Temperature Responses of Heterotrophic Bacteria in Co-culture With a Red Sea Synechococcus Strain

• Main Authors: Abbrar Labban, Antonio S. Palacio, Francisca C. García, Ghaida Hadaidi, Mohd I. Ansari, Ángel López-Urrutia, Laura Alonso-Sáez, Pei-Ying Hong, Xosé Anxelu G. Morán
• Format: Article
• Language: English
• Published: Frontiers Media S.A. 2021-05-01
• Series: Frontiers in Microbiology
• Subjects: Synechococcus; heterotrophic bacteria; metabolic ecology; temperature; growth rate; cell size
• Online Access: https://www.frontiersin.org/articles/10.3389/fmicb.2021.612732/full

Interactions between autotrophic and heterotrophic bacteria are fundamental for marine biogeochemical cycling.
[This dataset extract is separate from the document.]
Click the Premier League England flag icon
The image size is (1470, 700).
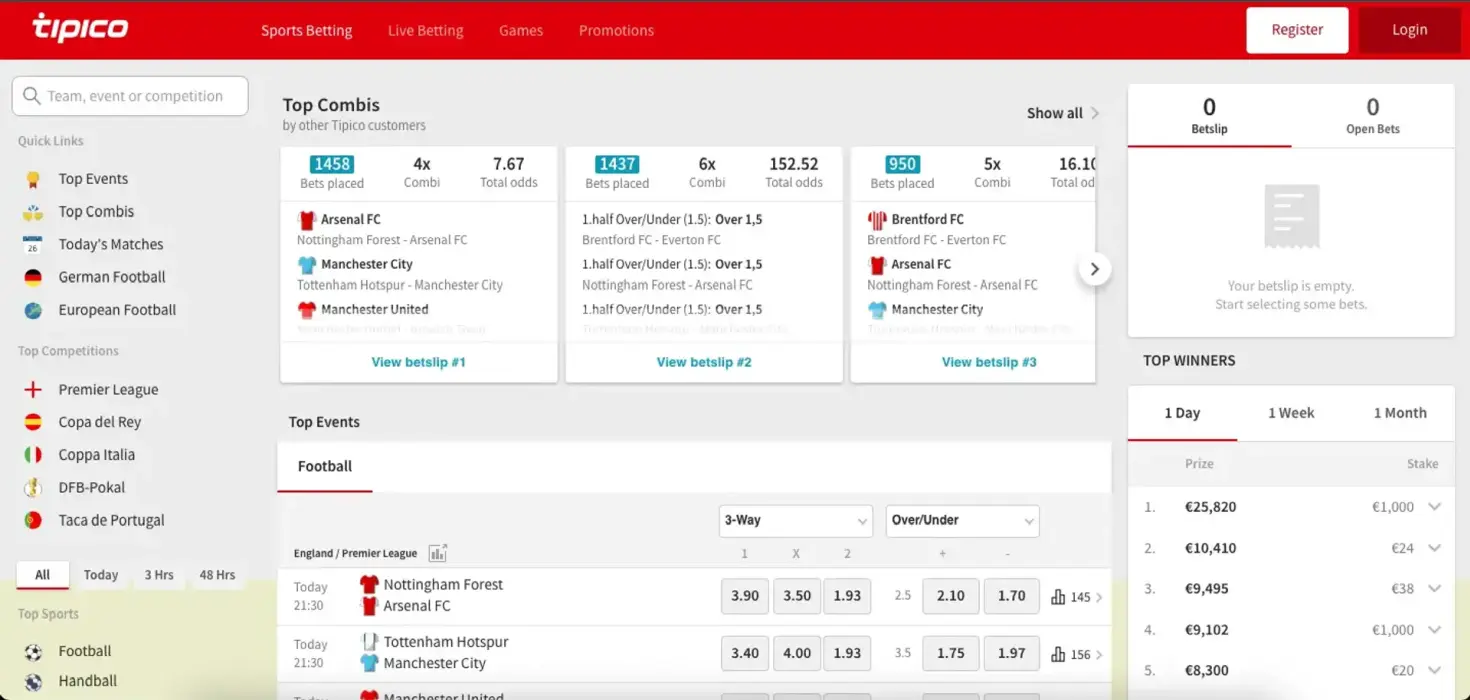33,390
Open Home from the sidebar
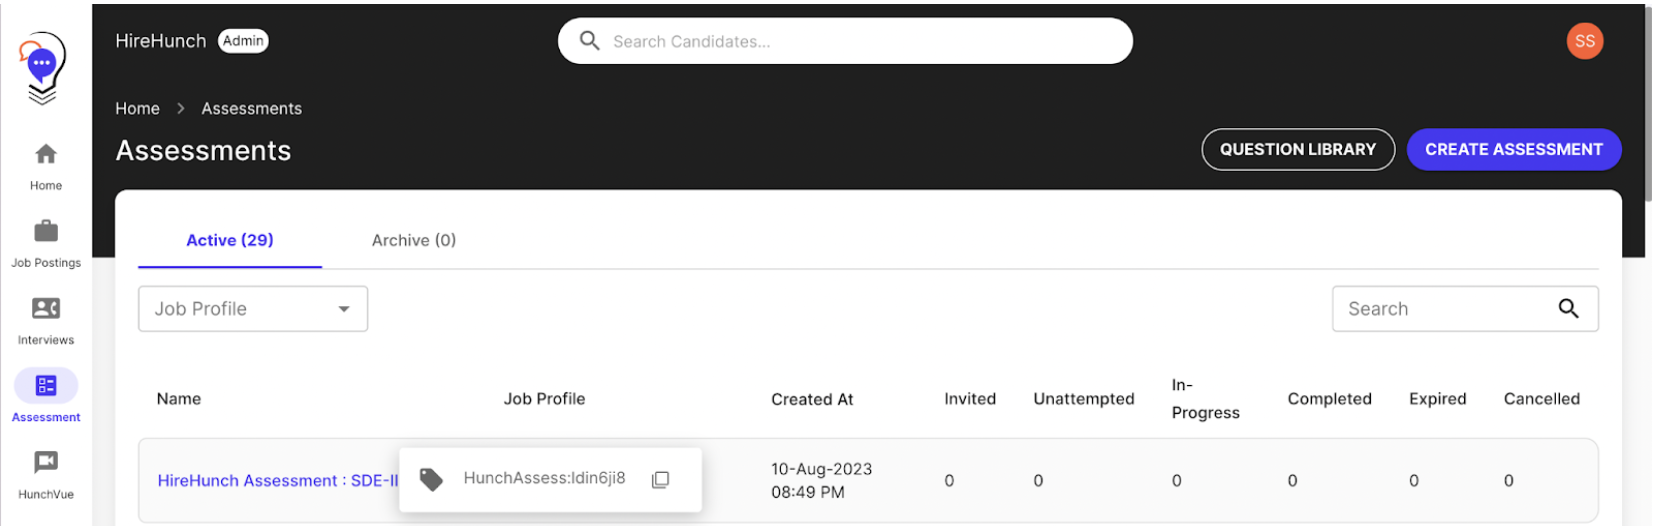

How global warming will affect the dynamics of these essential microbial players is not fully understood. The aims of this study were to identify the major groups of heterotrophic bacteria present in a Synechococcus culture originally isolated from the Red Sea and assess their joint responses to experimental warming within the metabolic ecology framework. A co-culture of Synechococcus sp. RS9907 and their associated heterotrophic bacteria, after determining their taxonomic affiliation by 16S rRNA gene sequencing, was acclimated and maintained in the lab at different temperatures (24–34°C). The abundance and cellular properties of Synechococcus and the three dominant heterotrophic bacterial groups (pertaining to the genera Paracoccus, Marinobacter, and Muricauda) were monitored by flow cytometry. The activation energy of Synechococcus, which grew at 0.94–1.38 d–1, was very similar (0.34 ± 0.02 eV) to the value hypothesized by the metabolic theory of ecology (MTE) for autotrophs (0.32 eV), while the values of the three heterotrophic bacteria ranged from 0.16 to 1.15 eV and were negatively correlated with their corresponding specific growth rates (2.38–24.4 d–1). The corresponding carrying capacities did not always follow the inverse relationship with temperature predicted by MTE, nor did we observe a consistent response of bacterial cell size and temperature. Our results show that the responses to future ocean warming of autotrophic and heterotrophic bacteria in microbial consortia might not be well described by theoretical universal rules.